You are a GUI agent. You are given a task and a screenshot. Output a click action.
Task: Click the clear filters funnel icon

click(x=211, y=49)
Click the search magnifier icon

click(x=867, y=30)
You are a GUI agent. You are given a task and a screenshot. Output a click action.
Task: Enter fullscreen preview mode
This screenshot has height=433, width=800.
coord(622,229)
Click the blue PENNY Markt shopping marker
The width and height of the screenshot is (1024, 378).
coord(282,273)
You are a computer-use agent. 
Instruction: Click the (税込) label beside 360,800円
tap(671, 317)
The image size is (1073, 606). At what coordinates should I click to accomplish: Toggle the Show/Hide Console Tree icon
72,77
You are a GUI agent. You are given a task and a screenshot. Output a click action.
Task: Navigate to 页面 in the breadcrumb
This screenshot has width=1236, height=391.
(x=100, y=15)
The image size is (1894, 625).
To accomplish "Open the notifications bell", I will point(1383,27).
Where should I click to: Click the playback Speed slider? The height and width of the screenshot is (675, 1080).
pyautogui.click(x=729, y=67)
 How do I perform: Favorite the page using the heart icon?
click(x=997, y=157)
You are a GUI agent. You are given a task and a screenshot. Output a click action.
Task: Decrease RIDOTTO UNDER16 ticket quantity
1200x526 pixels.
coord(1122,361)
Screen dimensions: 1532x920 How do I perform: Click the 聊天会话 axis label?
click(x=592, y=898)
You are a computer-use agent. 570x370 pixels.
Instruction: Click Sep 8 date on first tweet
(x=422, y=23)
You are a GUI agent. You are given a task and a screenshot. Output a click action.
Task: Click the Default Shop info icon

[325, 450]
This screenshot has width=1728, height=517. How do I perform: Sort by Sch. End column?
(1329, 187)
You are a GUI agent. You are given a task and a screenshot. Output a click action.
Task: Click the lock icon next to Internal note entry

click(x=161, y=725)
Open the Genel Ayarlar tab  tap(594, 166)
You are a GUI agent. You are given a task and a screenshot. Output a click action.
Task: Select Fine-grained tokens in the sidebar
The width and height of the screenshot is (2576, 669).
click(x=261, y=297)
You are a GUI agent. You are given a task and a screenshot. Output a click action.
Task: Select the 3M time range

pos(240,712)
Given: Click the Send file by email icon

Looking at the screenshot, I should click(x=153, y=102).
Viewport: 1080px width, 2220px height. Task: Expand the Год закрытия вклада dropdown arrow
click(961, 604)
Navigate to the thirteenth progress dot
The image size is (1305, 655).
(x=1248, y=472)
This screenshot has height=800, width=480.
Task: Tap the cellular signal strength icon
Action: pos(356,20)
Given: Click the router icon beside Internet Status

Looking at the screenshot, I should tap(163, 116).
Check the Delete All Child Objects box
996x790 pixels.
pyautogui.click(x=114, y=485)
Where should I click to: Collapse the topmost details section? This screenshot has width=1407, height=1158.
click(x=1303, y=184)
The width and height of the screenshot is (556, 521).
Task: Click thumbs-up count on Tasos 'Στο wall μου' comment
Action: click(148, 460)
● ● ● ● ● ● ●
■ PROMPT: The response must consist solely of the lines from the one with "996x790 pixels." through the end of the listing above, copied exactly; please include the first and the last.

■ RESULT FOR THIS EXERCISE:
996x790 pixels.
pyautogui.click(x=114, y=485)
Where should I click to: Collapse the topmost details section? This screenshot has width=1407, height=1158.
click(x=1303, y=184)
The width and height of the screenshot is (556, 521).
Task: Click thumbs-up count on Tasos 'Στο wall μου' comment
Action: click(148, 460)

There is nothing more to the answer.